As the output I have:

byte list: 255 1 4 200 15 10

int list: 1 2 6 6 6 6

I know I have to reset the counter at some point, but when I do that as the output of the int list I have: 1 1 1 1 1 1.

Could someone point me in the right direction to do that?


Solution

  • There are some issues with you implementation:

    1. Decode is impossible since different inputs like 1 1 1 1 and 4 1 produce the same output: 4 1

    2. What if the same items appears more than 255 (255 == Byte.MaxValue) times?

    3. Better use general IEnumerable<Byte> then concrete List<Byte>

    4. You don't need any buffer, just count the last item occurrence.

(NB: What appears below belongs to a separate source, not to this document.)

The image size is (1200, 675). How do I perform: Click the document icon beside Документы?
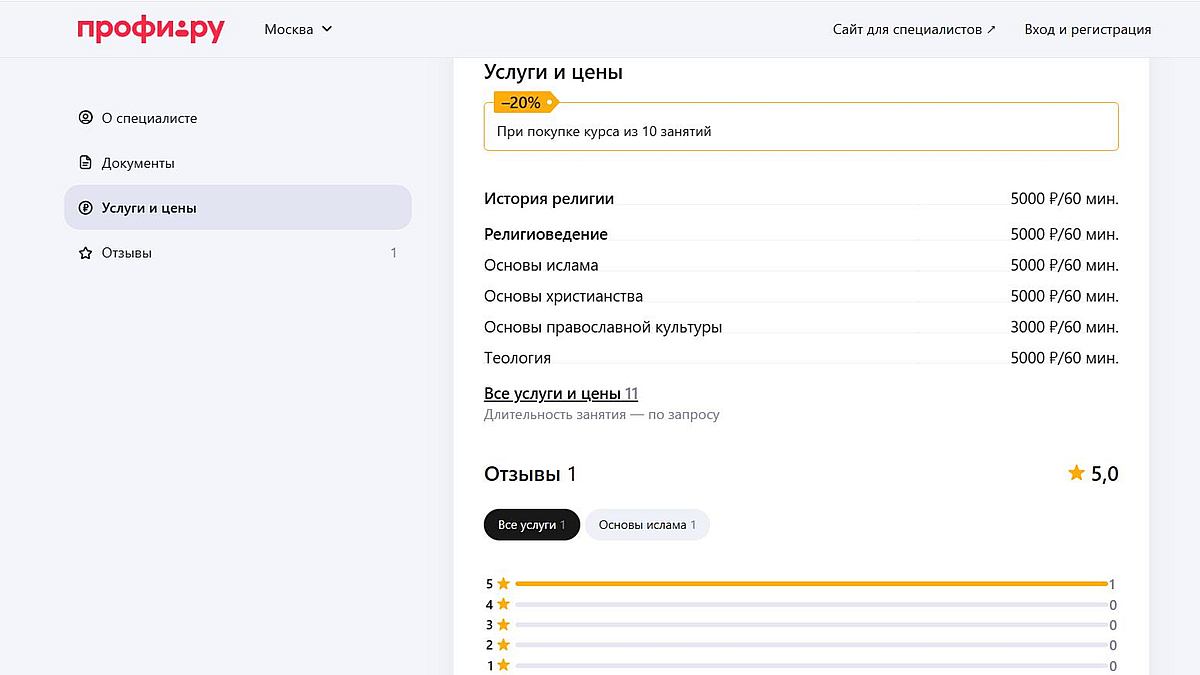click(x=85, y=163)
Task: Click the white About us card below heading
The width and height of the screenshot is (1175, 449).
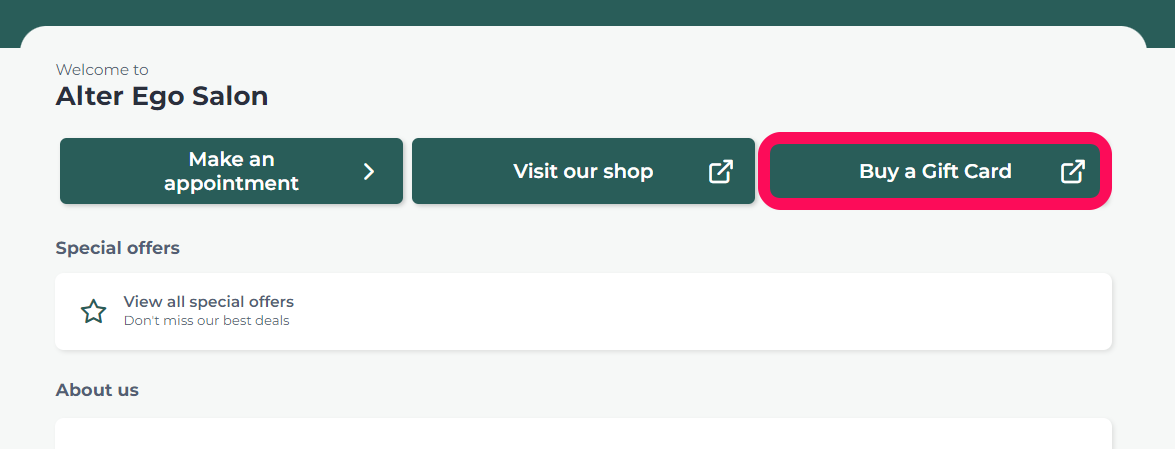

      public static IEnumerable<Byte> RleEncode(IEnumerable<Byte> source)
      {
          if (null == source)
              throw new ArgumentNullException("source");
      
          const int threshold = 3;
      
          Byte current = 0;
          int count = 0;
      
          foreach (var item in source) 
              if ((count == 0) || (current == item)) 
              {
                  current = item; 
                  count += 1;
              }
              else 
              { 
                  if (count <= threshold)
                      for (int i = 0; i < count; ++i)
                          yield return current;
                  else 
                  {
                      for (int i = 0; i < count / Byte.MaxValue; ++i) 
                      {
                          yield return Byte.MaxValue;
                          yield return current;
                      }
      
                      if (count % Byte.MaxValue != 0) 
                      {
                          yield return (Byte) (count % Byte.MaxValue);
                          yield return current;
                      }
                 }
      
                 current = item;
                 count = 1;
             }
      
             // Tail
             if (count <= threshold)
                 for (int i = 0; i < count; ++i)
                     yield return current;
             else 
             {
                 for (int i = 0; i < count / Byte.MaxValue; ++i) 
                 {
                     yield return Byte.MaxValue;
                     yield return current;
                 }
      
                 if (count % Byte.MaxValue != 0) 
                 {
                     yield return (Byte) (count % Byte.MaxValue);
                     yield return current;
                 }
             }
         }
      

    Test

      List<Byte> source = new List<Byte> {
        255, 1, 1, 4, 4, 4, 4, 4, 200, 15, 10
      };
    
      // 255 1 1 5 4 200 15 10 
      String test = String.Join(" ", RleEncode(source));